A couple weeks ago, I traveled to Terre Haute, Indiana, to participate in Arts Illiana’s WordFest. Jason Lee Brown put together a panel called “The Creative Process, Midwestern Style,” and four contributors to New Stories from the Midwest 2011—Bonnie Nadzam, Ian Stansel, Beth Meyer, and myself—sat down to discuss the Midwest and the role it plays in our creative process.

Then, today, I grabbed an old Whitelines notebook to take to the coffee shop so I could work on an essay, and when I got there and opened it up, I found the first draft of "An Epilogue to the Unread," which was published back in August in the Rumpus.

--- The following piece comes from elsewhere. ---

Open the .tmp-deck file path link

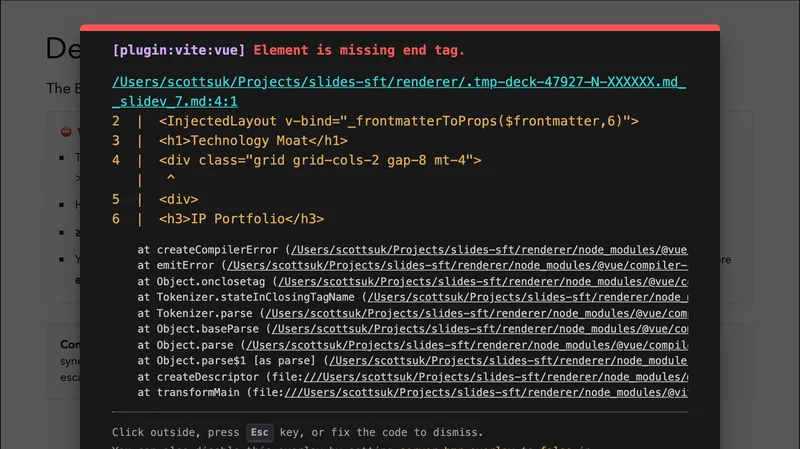tap(399, 82)
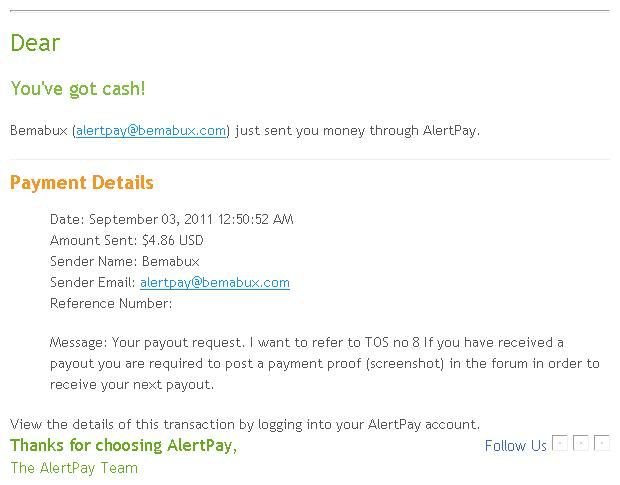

Here’s an excerpt from that talk I gave a couple weeks ago:

I’m wary of making generalizations about the Midwest, because, well, I dislike a lot of the generalizations other people—particularly non-Midwesterners—make about this place. But I’m going to make two such generalizations about Midwesterners during this talk. By all means, feel free to disagree with them. The first generalization is this: We Midwesterners do not like messes. My father, who is a special case, no doubt, cleans the insides of his trashcans with Q-tips; he edges his sidewalks with a butter knife. Not all of us go to such extremes, but we do say things—quietly, under our breath—about those people who collect castaway cars and furniture and spare tires in their yards. We like order.

I am certainly guilty of this. And it’s been a hindrance to my writing, because writing is never neat and orderly. It never comes out the way it should on the first or fifth go-around. In order to create art—art, which is complicated, a little ambiguous in its take on the world, which is maybe even beautiful—I’ve learned that I’ve got to make a mess. This mess mostly litters my brainscape and my notebooks. In order to build the world of the story I’m writing, I make and remake sentences. I jot down character motivations. This takes time. It’s messy.

*     *     *

Despite saying all of this just a couple weeks ago, it’s still strange for me to look at the first draft of that essay, the first page of which is photographed above. Like Dorothy Parker, I much prefer having written to actually writing. One of the reasons for this: Once I have a finished product in hand, it’s easy for me to forget how rough it used to be, how hard I had to work at it to get it from that first draft to the final one.

And so, as I prepare to begin in earnest on a couple of projects, I thought I’d put this up here as a reminder to myself that the work never comes out finished the first time around. If it did, no matter how much I sometimes might like for it to, I’m pretty sure I wouldn’t even bother with it in the first place.